Data Flow Audit Skill
Detect cases where the same business concept is served through multiple API endpoints with independently maintained logic — the "split data source" anti-pattern — and where the same business rule (filter predicates, conditions, thresholds) is scattered across multiple files and languages.
Why This Matters
When the same data reaches the UI through two different code paths, subtle inconsistencies emerge:
- •Different filtering, defaults, or error handling per endpoint
- •Duplicated helper functions that drift independently
- •Hardcoded constants (rates, thresholds) updated in one place but not the other
- •Frontend components showing conflicting values for the same metric
When the same business rule is reimplemented across SQL, API routes, shared libs, and Trigger.dev jobs:
- •Adding a new filter condition requires updating N locations manually
- •Some locations get missed, causing silent data inconsistencies
- •No tool catches it because the code is reimplemented in each language, not copy-pasted
Workflow Overview
Copy this checklist and track progress:
Data Flow Audit Progress: - [ ] Step 0: Validate known rules from MEMORY.md - [ ] Step 1: Map all API routes, jobs, and data sources - [ ] Step 2: Detect overlapping SQL/table references - [ ] Step 2.5: Detect scattered filter predicates (fingerprint matching) - [ ] Step 3: Detect duplicated types and helpers across routes - [ ] Step 4: Detect cross-layer formula and constant divergence - [ ] Step 5: Map frontend consumers to endpoints - [ ] Step 6: Detect test mock divergence - [ ] Step 7: Score and report findings
Step 0: Validate Known Rules from MEMORY.md
Before running the full audit, check for documented business rules that already have tracked locations.

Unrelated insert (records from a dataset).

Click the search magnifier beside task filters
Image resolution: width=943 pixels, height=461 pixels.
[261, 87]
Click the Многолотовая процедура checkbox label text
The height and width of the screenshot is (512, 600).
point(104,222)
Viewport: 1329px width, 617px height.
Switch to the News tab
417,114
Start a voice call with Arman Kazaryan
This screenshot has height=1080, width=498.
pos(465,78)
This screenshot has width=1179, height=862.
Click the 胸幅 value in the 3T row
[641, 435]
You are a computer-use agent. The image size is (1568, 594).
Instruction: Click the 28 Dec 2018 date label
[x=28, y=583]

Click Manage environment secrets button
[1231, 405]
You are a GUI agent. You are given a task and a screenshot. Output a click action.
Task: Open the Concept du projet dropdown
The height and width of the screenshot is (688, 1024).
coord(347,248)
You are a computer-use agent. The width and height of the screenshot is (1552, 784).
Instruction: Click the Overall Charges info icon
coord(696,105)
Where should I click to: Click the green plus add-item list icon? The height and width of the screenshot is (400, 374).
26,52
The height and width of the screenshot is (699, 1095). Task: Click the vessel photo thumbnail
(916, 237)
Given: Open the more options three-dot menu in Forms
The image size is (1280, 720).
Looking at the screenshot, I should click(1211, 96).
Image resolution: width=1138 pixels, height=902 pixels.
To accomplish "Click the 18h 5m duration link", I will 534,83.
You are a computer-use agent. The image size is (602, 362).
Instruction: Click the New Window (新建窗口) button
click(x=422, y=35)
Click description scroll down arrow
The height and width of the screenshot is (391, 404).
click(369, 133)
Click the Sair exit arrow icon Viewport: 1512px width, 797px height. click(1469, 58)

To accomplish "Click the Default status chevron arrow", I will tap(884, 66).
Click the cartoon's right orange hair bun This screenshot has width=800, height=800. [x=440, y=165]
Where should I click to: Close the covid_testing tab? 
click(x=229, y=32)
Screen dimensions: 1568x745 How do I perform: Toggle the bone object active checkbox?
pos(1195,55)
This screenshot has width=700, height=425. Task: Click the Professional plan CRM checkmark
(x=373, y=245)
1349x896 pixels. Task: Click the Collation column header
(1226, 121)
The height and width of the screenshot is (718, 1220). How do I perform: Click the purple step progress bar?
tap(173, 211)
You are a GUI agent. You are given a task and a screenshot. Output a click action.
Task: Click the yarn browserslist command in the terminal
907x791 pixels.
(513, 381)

0.1 Parse MEMORY.md for documented rules
Search the project's MEMORY.md for patterns that indicate tracked business rules:
- •Phrases like "N live locations", "canonical", "single source of truth", "conditions"
- •Lists of files/modules that implement the same rule
For each documented rule, extract: rule name, conditions/fingerprint, canonical location, documented locations, documented exceptions.
0.2 Validate each documented location
For each documented rule:
- •Read each documented file and verify the rule's conditions are still present
- •Compare conditions against the canonical definition — flag any differences
- •Check that the canonical location itself still exists and is current
0.3 Discover undocumented locations
Use fingerprint-grep (see Step 2.5 methodology in DETECTION_PATTERNS.md) to search for the rule's column names across the full scan scope. Compare discovered set against documented set to find new, removed, or drifted locations.
0.4 Report known rule status
KNOWN RULE VALIDATION
---------------------
Rule: {rule name} ({N} conditions)
Canonical: {canonical location}
Documented locations: {N} | Actual: {N} | Status: {ALIGNED | DRIFTED | LOCATIONS_CHANGED}
✓ {file1} — conditions match ({implementation style})
✗ {file3} — MISSING condition: {condition name}
+ {new_file} — UNDOCUMENTED location ({N}/{total} conditions found)
- {removed_file} — REMOVED (no longer contains rule conditions)
⊘ {exception_file} — documented skip ({reason})
Severity: CRITICAL if canonical drifted, HIGH if documented locations missing conditions, MEDIUM if location count changed but conditions consistent.
Step 1: Map API Routes, Jobs, and Data Sources
Build an inventory of every API route, Trigger.dev job, and shared module that touches data.
1.1 Discover API routes and jobs
# Next.js API routes (pages router)
find src/pages/api -name "*.ts" -not -name "*.test.*"
# Next.js API routes (app router)
find src/app/api -name "route.ts"
# Trigger.dev jobs
find trigger/jobs -name "*.ts" -not -name "*.test.*" 2>/dev/null
# Shared lib modules with data fetching
grep -rl "\.from(\|\.rpc(" src/lib/ --include="*.ts" | grep -v test
1.2 For each route/job, extract data sources
Record: SQL tables queried (.from()), RPC functions called (.rpc()), shared service imports, response shape.
1.3 Identify route groups
Group routes serving the same business domain. Heuristics: same URL prefix, same tables/RPCs, >50% response field overlap.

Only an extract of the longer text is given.